Perkenalan singkat di kantin sekolah menyadarkan Dira. Gadis cantik didepannya adaah kekasih pria itu. Dira tidak mampu menahan rasa irinya, namun ia tak menyangkal kesempurnaan gadis itu untuk pria beralis tebalnya.
2008 – 1429 Hijriyah.
Dira berusaha menahan perasaan irinya sejak tahun lalu. Seperti ujian saat bulan puasa, Dira hanya berharap ada ganjaran untuknya di akhir ujian. Sama seperti lebaran tahun lalu, ia hanya ingin senyum pria itu.

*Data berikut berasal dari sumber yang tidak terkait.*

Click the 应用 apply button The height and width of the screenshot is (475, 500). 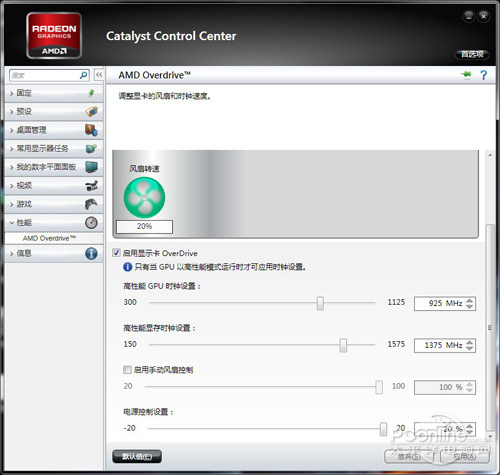click(465, 456)
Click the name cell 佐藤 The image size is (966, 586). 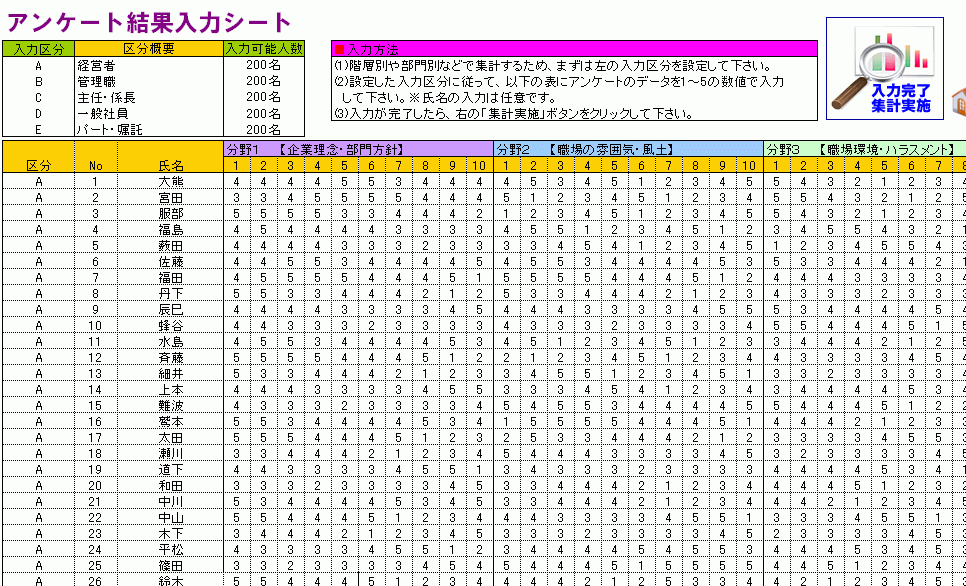(171, 262)
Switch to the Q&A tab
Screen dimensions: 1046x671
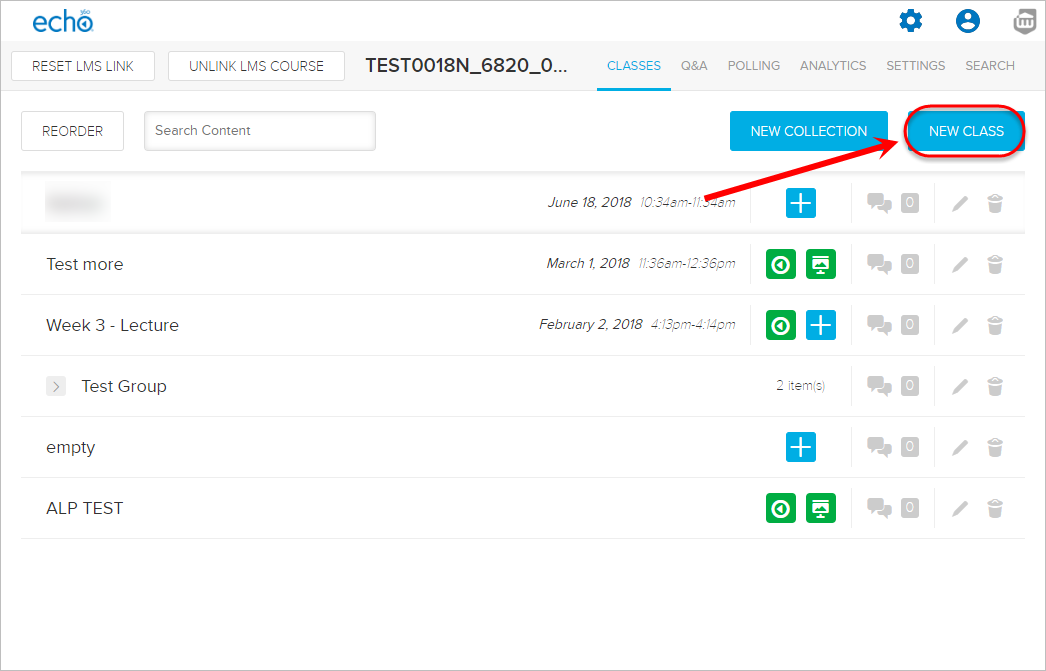pos(694,66)
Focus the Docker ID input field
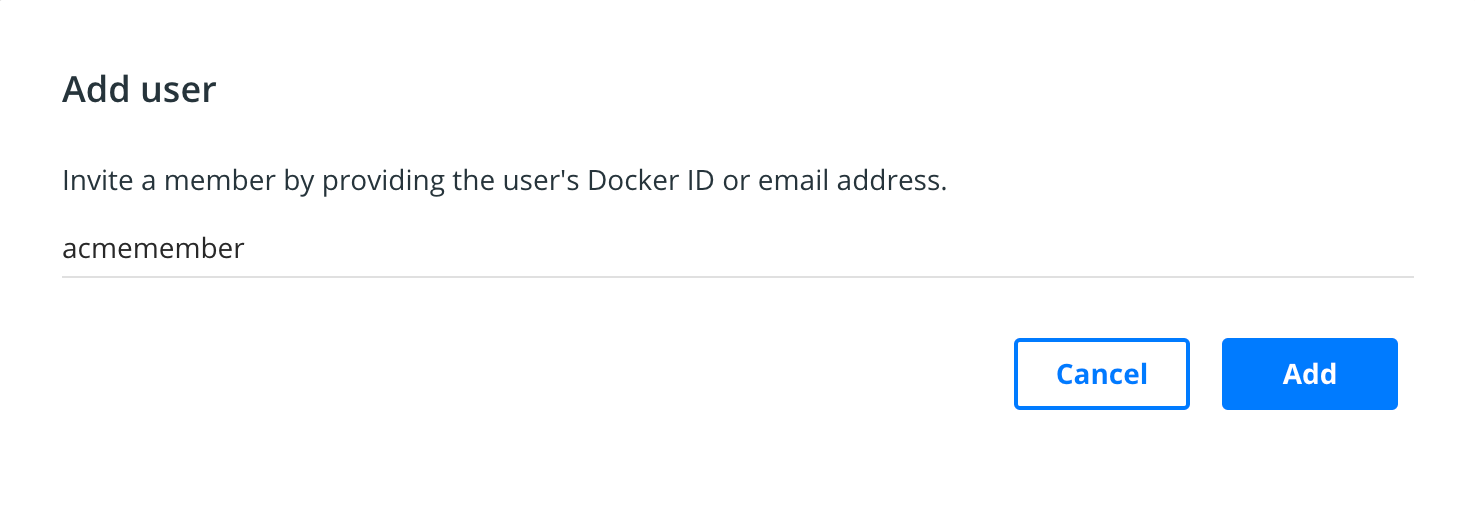Screen dimensions: 1475x507 [x=737, y=249]
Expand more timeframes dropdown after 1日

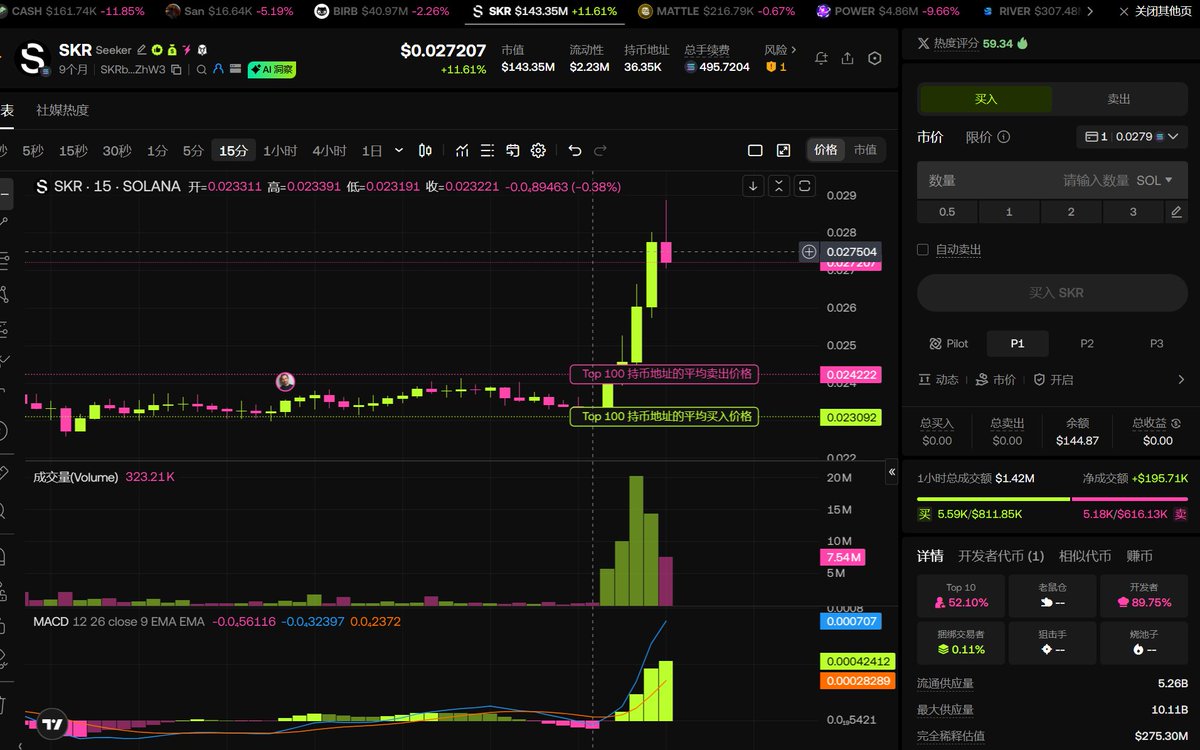[x=399, y=151]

Dira menatap rumah pria itu dengan gamang. Ada keinginan memaksakan diri untuk berkenalan dengannya dan mencoba menjalin hubungan. Tapi Dira tidak pernah berani mengambil resiko apapun. Buatnya, menatap rumahnya diam-diam seperti ini tidak memiliki resiko namun cukup melegakan hatinya.
2009 – 1430 Hijriyah.
Belum tentu akan bertemu lagi(dengan pria itu tahun ini). Judul lebaran kali ini. Mata Dira sudah mencari sejak awal kedatangannya di mushola. Namun pria itu tidak ada. Seperti pilihan dalam lebaran, kita berbahagia atau bersedih karena habisnya bulan Ramadhan? Dira memilih berbahagia saja. Harapannya selalu sama dari tahun ke tahun, dia pasti masih ada tahun depan.
2010 – 1431 Hijriyah.
Barisan warga mulai melingkari mushola kecil. Mereka bersiap berjabat tangan, saling memaafkan antar warga setelah sholat ied. Warga memulai barisan dari bagian perempuan di ujung barat dan bergulir ke arah timur, menuju barisan laki-laki. Dira bersiap di barisannya. Tangannya mulai basah. Rindu menguasai sebagian kesiapannya bertemu dengan pria itu. Sempat terlintas wajah kekasih prianya, namun rindu kembali mengalahkannya. Barisan mulai bergerak, namun senyum pria itu masih belum ia temukan.
2011 – 1432 Hijriyah.
Tangan Dira sibuk menyalami tetangganya, saling memaafkan dan saling membuka diri untuk kehidupan yang baru. Dira tersenyum kecut, sedari tadi barisan sebelumnya tidak segera habis. Dira ingin segera bertemu dengan pria alis tebal yang selalu bersarung saat sholat. Ada sedikit ketakutan, apakah kali ini ia akan bertemu?
Tangan berkulit putih, berbulu lebat dan hangat segera menyergap Dira saat mata mereka beradu. Dengan canggung mereka saling tersenyum. Lalu saling menunduk satu sama lain, menutupi rasa yang disimpan melalui asa selama bertahun-tahun.
2012
Entah ‘perasaan’ itu memiliki kata dasar ‘rasa’ atau ‘asa’. Yang jelas, keduanya mampu menyimpan cerita.